**Requirement:**
With the pictures omitted, repeat exactly the lines below starting with the line that has "Open 个人中心 profile icon" and going on through the line that has "Task: Click 'logging".

**The data:**
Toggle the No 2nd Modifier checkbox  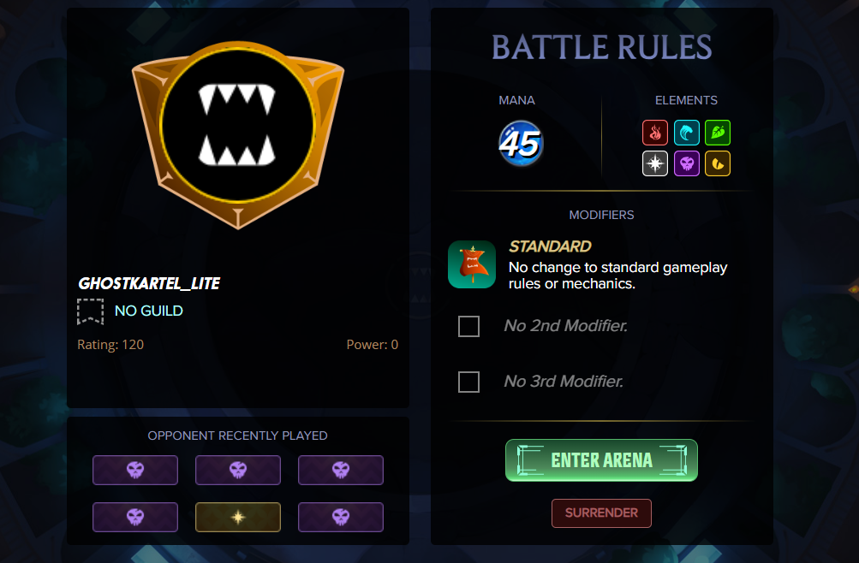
==
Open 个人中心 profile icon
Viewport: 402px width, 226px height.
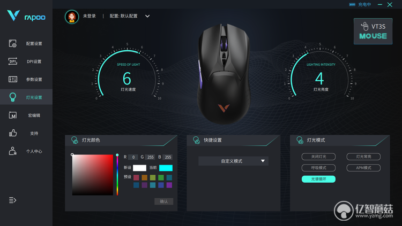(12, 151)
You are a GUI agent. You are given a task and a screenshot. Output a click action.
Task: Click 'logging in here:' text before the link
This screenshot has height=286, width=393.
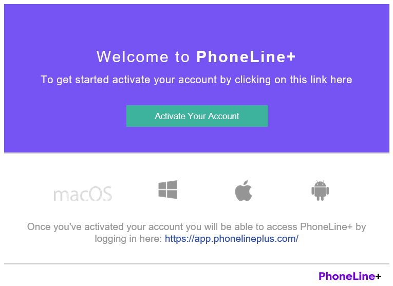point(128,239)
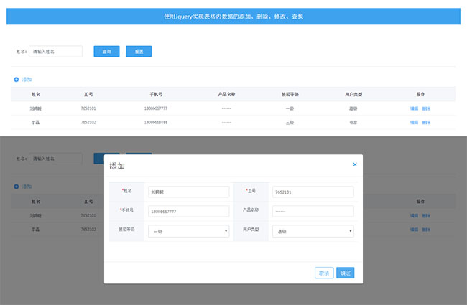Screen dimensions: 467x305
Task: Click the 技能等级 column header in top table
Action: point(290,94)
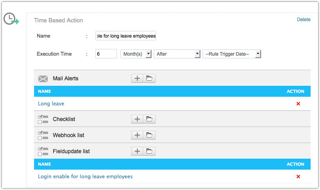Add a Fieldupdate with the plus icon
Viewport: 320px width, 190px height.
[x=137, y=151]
...
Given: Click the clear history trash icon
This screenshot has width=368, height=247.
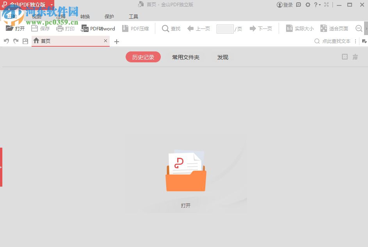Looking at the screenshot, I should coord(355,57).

**Task output:**
Open 个人中心 profile icon
Viewport: 402px width, 226px height.
(12, 151)
You are a GUI agent. You are given a task and a screenshot. Output a click action.
Task: Click 'logging in here:' text before the link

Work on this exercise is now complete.